Il motivo della sua uccisione, secondo anche le testimonianze di alcuni pentiti, stava nel fatto che Bosio avrebbe curato in modo superficiale o comunque sbrigativo alcuni boss della mafia accorsi da lui dopo essere stati vittime di scontri a fuoco e di aver curato criminali della cosiddetta fazione della mafia perdente uscita sconfitta dalla seconda guerra di mafia, tra cui Totuccio Contorno.

Si scoprì in seguito, grazie anche a indagini più accurate, che Bosio aveva avuto una diatriba, almeno telefonica, con l’allora direttore sanitario della struttura, Giuseppe Lima, fratello del più noto Salvo, poiché egli prometteva sotto il suo comando di svolgere loro delle operazioni privilegiate.

Le prime indagini degli inquirenti furono pressoché limitate, specie per il depistaggio attuato da alcuni membri all’interno degli stessi.
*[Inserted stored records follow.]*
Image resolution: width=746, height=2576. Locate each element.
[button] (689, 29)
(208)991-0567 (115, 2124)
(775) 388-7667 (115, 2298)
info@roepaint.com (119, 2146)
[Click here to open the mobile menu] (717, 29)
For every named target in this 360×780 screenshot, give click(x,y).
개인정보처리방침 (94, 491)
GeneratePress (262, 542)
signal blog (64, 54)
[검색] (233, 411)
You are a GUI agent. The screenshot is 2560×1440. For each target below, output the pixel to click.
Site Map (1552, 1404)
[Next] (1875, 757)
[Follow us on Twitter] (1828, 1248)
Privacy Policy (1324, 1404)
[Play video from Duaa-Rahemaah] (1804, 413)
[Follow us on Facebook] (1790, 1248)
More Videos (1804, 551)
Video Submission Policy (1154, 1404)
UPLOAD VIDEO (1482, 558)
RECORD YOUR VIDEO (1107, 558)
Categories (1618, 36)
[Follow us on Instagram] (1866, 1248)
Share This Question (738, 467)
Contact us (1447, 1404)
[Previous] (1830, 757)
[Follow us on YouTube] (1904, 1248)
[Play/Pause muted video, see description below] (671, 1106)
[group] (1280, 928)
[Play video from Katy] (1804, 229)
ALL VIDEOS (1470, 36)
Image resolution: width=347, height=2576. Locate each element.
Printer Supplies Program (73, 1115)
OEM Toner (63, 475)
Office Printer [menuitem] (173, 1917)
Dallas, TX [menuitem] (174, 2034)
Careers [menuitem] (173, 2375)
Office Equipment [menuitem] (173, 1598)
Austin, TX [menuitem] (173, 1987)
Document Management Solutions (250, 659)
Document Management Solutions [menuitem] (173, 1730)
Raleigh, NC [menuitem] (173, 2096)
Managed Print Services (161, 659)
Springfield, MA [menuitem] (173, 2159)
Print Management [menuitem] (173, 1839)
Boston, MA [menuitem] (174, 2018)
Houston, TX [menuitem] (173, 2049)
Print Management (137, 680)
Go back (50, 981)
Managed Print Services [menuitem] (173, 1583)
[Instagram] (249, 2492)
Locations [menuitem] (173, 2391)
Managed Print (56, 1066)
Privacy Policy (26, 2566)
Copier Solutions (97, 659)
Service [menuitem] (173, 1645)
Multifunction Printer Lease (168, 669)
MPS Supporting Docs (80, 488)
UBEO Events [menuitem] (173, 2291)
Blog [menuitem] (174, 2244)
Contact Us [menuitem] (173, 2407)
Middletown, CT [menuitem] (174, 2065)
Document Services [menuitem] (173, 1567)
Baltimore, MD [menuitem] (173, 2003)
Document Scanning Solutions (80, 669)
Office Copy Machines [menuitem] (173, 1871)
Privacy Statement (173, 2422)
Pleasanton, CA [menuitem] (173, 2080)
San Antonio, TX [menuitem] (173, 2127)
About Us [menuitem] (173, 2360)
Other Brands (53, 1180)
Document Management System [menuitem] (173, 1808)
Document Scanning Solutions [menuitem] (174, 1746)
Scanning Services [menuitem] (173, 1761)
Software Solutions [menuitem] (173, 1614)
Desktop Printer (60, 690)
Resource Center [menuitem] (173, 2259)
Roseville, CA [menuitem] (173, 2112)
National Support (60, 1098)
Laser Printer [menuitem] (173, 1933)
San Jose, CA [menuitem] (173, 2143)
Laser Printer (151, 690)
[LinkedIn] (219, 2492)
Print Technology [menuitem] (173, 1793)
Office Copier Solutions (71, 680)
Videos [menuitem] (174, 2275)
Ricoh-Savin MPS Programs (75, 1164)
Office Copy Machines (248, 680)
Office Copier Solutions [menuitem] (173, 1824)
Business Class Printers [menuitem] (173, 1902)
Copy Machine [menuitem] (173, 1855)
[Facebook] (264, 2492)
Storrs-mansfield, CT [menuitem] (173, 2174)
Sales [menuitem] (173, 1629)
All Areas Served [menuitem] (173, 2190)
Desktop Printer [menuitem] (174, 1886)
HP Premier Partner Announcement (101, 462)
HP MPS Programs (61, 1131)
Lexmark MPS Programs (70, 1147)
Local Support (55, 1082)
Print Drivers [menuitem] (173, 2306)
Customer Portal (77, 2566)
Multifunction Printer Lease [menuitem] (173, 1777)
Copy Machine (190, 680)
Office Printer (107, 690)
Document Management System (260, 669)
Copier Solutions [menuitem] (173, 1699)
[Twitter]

Da risvolti successivi, si apprese che alcuni colleghi di Bosio erano in amicizia o addirittura imparentati, seppur di largo grado, ad alcuni esponenti mafiosi di spicco.
Dagli esami più approfonditi, dei proiettili, grazie alle nuove tecnologie, emerse che a sparare fu Antonino Madonia. Madonia è stato rinviato a giudizio nel 2011, e oggi sconta la pena dell’ergastolo, per questo e una serie di altri omicidi di stampo mafioso.